Here’s how teachers are rated: low (0-4th percentile); below average (5-24); average (25-74); above average (75-94); and high (95-99).

To understand the rocky relationship between value-added margins of error and these categories, first take a look at the Times’ “sample graph” below.

That level of error in each measurement renders the teacher grades virtually useless. But that was just the start of the problems, as David Cohen notes in a piece titled "Big Apple’s Rotten Ratings".

So far, I think the best image from the whole fiasco comes from math teacher Gary Rubinstein, who ran the numbers himself, a bunch of different ways.

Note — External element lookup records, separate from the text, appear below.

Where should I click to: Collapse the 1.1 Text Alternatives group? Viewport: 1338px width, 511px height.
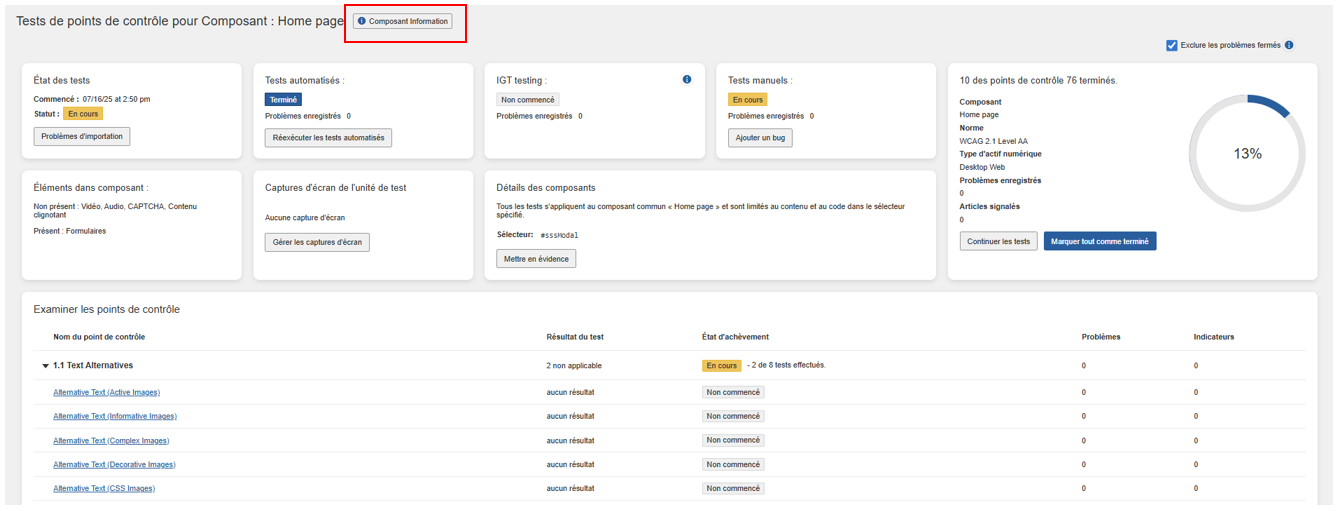(46, 366)
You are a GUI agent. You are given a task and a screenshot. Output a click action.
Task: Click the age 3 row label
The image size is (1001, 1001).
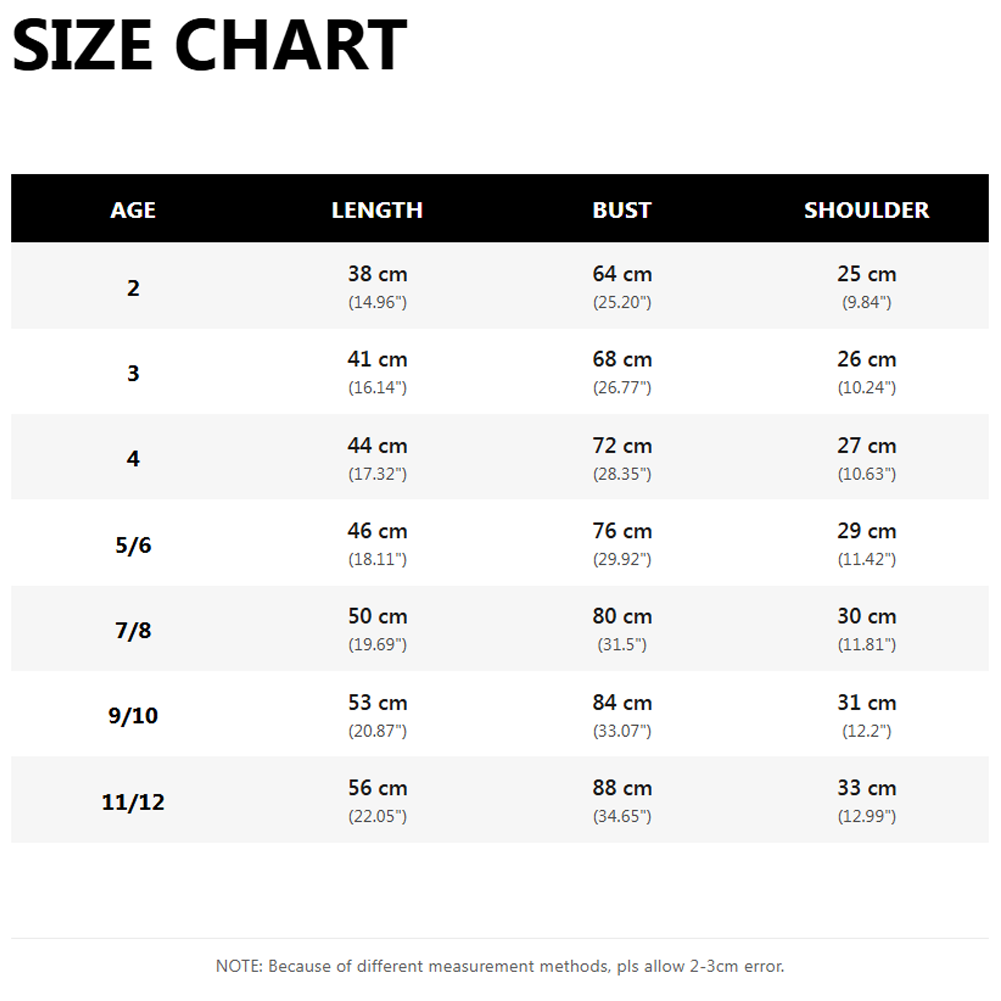pyautogui.click(x=133, y=373)
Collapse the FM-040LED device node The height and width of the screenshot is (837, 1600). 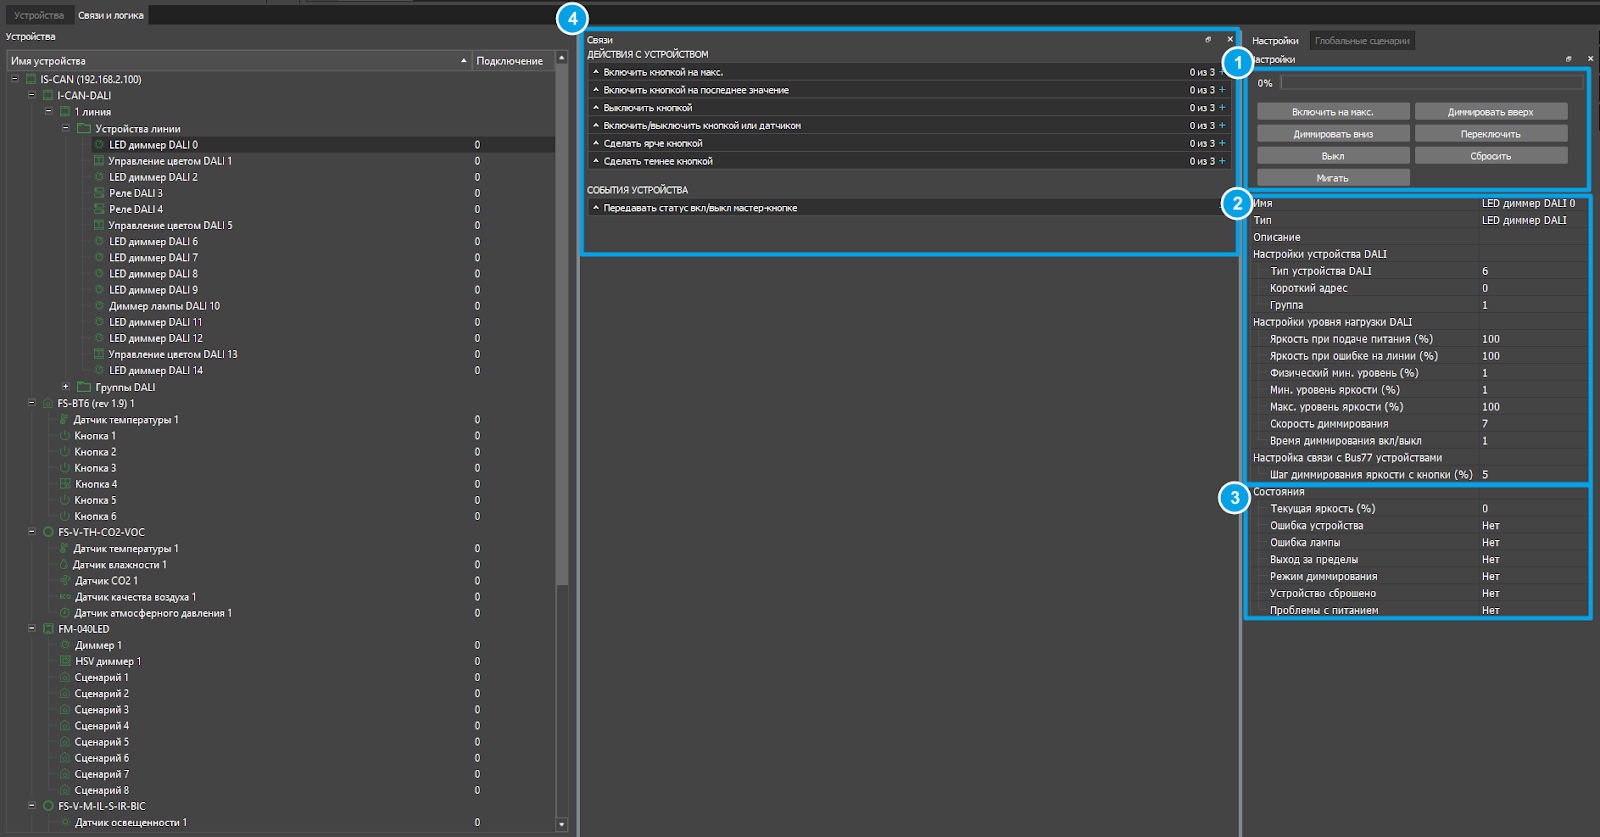(32, 629)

The first analysis works on the premise that a teacher should not become dramatically better or worse in one year. He compared the data for 13,000 teachers over two consecutive years and found this – a virtually random distribution:

First of all, as I’ve repeated every chance I get, the three leading professional organizations for educational research and measurement (AERA, NCME, APA) agree that you cannot draw valid inferences about teaching from a test that was designed and validated to measure learning; they are not the same thing. No one using value-added measurement EVER has an answer for that.

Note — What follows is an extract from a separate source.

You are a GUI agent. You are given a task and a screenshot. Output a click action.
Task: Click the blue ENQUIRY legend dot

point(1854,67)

Then, I thought of a set of objections that had already been articulated on DiCarlo’s blog by a commenter. Harris Zwerling called for answers to the following questions if we’re to believe in value-added ratings:

1. Does the VAM used to calculate the results plausibly meet its required assumptions? Did the contractor test this? (See Harris, Sass, and Semykina, “Value-Added Models and the Measurement of Teacher Productivity” Calder Working Paper No. 54.)
2. Was the VAM properly specified? (e.g., Did the VAM control for summer learning, tutoring, test for various interactions, e.g., between class size and behavioral disabilities?)
3. What specification tests were performed? How did they affect the categorization of teachers as effective or ineffective?
4. How was missing data handled?
5. How did the contractors handle team teaching or other forms of joint teaching for the purposes of attributing the test score results?
6. Did they use appropriate statistical methods to analyze the test scores? (For example, did the VAM provider use regression techniques if the math and reading tests were not plausibly scored at an interval level?)
7. When referring back to the original tests, particularly ELA, does the range of teacher effects detected cover an educationally meaningful range of test performance?
8. To what degree would the test results differ if different outcome tests were used?
9. Did the VAM provider test for sorting bias?

Today, education historian Diane Ravitch published a piece titled "How to Demoralize Teachers", which draws all these problems together to highlight how counter productive the effort is becoming

Gates raises an important question: What is the point of evaluations? Shaming employees or helping them improve? In New York City, as in Los Angeles in 2010, it's hard to imagine that the publication of the ratings—with all their inaccuracies and errors—will result in anything other than embarrassing and humiliating teachers. No one will be a better teacher because of these actions. Some will leave this disrespected profession—which is daily losing the trappings of professionalism, the autonomy requisite to be considered a profession. Some will think twice about becoming a teacher. And children will lose the good teachers, the confident teachers, the energetic and creative teachers, they need.
[...]
Interesting that teaching is the only profession where job ratings, no matter how inaccurate, are published in the news media. Will we soon see similar evaluations of police officers and firefighters, legislators and reporters? Interesting, too, that no other nation does this to its teachers. Of course, when teachers are graded on a curve, 50 percent will be in the bottom half, and 25 percent in the bottom quartile.

Is this just another ploy to undermine public confidence in public education?

It's hard to conclude that for some, that might very well be the goal.